Department of Oncology, the Second Xiangya Hospital of Central South University, Molecular Biology Research Center and Center for Medical Genetics, School of Life Sciences, Central South University, Changsha, 410000, Hunan, China.
School of Medical Technology, Shao Yang University, Shaoyang, 422000, Hunan, China.
Sci Rep. 2022 Aug 11;12(1):13646. doi: 10.1038/s41598-022-17735-6.
Lung squamous cell carcinoma (LUSC) comprises 20-30% of all lung cancers. Immunotherapy has significantly improved the prognosis of LUSC patients; however, only a small subset of patients responds to the treatment. Therefore, we aimed to develop a novel multi-gene signature associated with the immune phenotype of the tumor microenvironment for LUSC prognosis prediction. We stratified the LUSC patients from The Cancer Genome Atlas dataset into hot and cold tumor according to a combination of infiltration status of immune cells and PD-L1 expression level. Kaplan-Meier analysis showed that hot tumors were associated with shorter overall survival (OS). Enrichment analyses of differentially expressed genes (DEGs) between the hot and cold tumors suggested that hot tumors potentially have a higher immune response ratio to immunotherapy than cold tumors. Subsequently, hub genes based on the DEGs were identified and protein-protein interactions were constructed. Finally, we established an immune-related 13-gene signature based on the hub genes using the least absolute shrinkage and selection operator feature selection and multivariate cox regression analysis. This gene signature divided LUSC patients into high-risk and low-risk groups and the former inclined worse OS than the latter. Multivariate cox proportional hazard regression analysis showed that the risk model constructed by the 13 prognostic genes was an independent risk factor for prognosis. Receiver operating characteristic curve analysis showed a moderate predictive accuracy for 1-, 3- and 5-year OS. The 13-gene signature also performed well in four external cohorts (three LUSC and one melanoma cohorts) from Gene Expression Omnibus. Overall, in this study, we established a reliable immune-related 13-gene signature that can stratify and predict the prognosis of LUSC patients, which might serve clinical use of immunotherapy.

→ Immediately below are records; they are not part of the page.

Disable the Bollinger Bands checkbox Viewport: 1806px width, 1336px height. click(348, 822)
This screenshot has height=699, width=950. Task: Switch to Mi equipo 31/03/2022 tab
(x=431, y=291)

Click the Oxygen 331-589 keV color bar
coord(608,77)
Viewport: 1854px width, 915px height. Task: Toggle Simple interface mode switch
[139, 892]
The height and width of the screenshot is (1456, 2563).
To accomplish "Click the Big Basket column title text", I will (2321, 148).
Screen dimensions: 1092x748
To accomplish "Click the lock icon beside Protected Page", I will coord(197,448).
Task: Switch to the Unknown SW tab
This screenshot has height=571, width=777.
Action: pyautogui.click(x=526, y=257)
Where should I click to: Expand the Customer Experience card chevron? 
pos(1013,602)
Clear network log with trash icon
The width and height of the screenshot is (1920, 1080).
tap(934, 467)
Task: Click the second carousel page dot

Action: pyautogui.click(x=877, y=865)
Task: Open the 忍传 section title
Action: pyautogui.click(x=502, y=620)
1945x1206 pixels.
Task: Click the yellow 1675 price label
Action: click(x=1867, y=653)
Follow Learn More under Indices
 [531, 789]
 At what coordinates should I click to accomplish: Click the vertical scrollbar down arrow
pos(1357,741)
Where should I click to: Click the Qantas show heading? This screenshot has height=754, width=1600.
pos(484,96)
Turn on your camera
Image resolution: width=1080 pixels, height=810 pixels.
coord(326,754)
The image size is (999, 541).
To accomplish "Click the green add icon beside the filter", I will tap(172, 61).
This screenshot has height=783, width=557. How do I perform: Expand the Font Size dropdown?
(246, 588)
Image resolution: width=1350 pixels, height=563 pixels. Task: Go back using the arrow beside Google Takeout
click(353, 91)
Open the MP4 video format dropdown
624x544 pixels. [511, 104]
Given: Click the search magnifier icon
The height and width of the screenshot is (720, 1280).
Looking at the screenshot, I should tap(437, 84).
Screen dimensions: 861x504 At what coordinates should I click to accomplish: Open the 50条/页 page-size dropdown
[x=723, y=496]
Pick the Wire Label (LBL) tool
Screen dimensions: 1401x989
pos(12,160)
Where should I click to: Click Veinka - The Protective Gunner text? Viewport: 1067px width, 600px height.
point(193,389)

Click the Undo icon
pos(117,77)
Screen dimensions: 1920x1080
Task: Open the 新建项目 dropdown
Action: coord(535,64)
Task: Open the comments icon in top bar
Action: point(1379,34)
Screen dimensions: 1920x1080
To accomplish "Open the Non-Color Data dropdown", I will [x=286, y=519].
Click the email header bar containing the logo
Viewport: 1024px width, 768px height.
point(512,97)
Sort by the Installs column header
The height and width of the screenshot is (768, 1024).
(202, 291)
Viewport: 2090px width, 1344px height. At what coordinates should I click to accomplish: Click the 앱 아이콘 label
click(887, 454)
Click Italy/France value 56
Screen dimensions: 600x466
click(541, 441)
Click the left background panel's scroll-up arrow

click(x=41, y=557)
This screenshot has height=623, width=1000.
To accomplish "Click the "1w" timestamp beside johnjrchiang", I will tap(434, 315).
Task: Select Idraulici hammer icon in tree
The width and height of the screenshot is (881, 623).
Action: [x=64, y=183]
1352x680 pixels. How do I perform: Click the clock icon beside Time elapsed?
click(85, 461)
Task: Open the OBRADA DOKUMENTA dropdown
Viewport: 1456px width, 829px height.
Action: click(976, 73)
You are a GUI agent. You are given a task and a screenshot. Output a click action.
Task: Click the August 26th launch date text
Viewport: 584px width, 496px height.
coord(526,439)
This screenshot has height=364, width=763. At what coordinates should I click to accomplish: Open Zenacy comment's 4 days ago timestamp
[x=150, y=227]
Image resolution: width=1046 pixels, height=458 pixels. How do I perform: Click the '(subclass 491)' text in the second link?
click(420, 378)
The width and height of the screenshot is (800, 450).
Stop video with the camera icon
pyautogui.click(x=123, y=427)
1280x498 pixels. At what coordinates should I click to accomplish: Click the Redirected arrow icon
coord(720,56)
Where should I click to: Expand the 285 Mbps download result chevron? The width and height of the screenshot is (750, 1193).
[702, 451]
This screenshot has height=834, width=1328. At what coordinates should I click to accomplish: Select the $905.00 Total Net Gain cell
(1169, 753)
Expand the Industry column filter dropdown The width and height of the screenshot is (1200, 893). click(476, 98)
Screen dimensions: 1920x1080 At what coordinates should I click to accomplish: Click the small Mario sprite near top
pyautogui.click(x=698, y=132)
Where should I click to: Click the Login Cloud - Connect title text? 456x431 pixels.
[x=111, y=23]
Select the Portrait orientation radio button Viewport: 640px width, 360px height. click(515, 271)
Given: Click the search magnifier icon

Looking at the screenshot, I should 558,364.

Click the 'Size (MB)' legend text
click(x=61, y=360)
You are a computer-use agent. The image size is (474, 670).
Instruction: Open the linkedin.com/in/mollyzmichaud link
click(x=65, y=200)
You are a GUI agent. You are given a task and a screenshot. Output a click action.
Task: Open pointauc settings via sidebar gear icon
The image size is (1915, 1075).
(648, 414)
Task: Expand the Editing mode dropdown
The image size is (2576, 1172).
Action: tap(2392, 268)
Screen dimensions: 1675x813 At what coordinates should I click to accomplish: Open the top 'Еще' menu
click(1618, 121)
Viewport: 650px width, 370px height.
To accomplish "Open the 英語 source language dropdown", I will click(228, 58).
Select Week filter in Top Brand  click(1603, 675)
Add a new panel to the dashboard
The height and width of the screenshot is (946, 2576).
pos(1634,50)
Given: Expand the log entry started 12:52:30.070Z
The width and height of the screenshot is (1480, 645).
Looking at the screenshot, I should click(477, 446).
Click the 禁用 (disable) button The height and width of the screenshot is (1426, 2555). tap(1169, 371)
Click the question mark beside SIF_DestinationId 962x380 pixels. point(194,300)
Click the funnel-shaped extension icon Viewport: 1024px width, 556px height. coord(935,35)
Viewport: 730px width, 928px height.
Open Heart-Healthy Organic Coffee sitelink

肺鳞状细胞癌(LUSC)约占所有肺癌的 20-30%。免疫疗法显著改善了 LUSC 患者的预后;然而,只有一小部分患者对治疗有反应。因此,我们旨在开发一种与肿瘤微环境免疫表型相关的新型多基因标志物,用于预测 LUSC 患者的预后。我们根据免疫细胞浸润状态和 PD-L1 表达水平的组合,将来自癌症基因组图谱数据集的 LUSC 患者分为热肿瘤和冷肿瘤。Kaplan-Meier 分析显示,热肿瘤与总生存期(OS)较短相关。对热肿瘤和冷肿瘤之间差异表达基因(DEGs)的富集分析表明,热肿瘤可能对免疫治疗有更高的免疫反应比例,而冷肿瘤则较低。随后,基于 DEGs 鉴定了枢纽基因,并构建了蛋白质-蛋白质相互作用网络。最后,我们使用最小绝对收缩和选择算子特征选择和多变量 cox 回归分析,基于枢纽基因建立了一个免疫相关的 13 基因标志物。该基因标志物将 LUSC 患者分为高危和低危组,前者的 OS 明显差于后者。多变量 cox 比例风险回归分析表明,由 13 个预后基因构建的风险模型是预后的独立危险因素。受试者工作特征曲线分析显示,对 1 年、3 年和 5 年 OS 的预测准确率适中。该 13 基因标志物在来自基因表达综合数据库的四个外部队列(三个 LUSC 和一个黑色素瘤队列)中也表现良好。总体而言,在这项研究中,我们建立了一个可靠的免疫相关的 13 基因标志物,可以对 LUSC 患者进行分层和预测预后,这可能为免疫治疗的临床应用提供参考。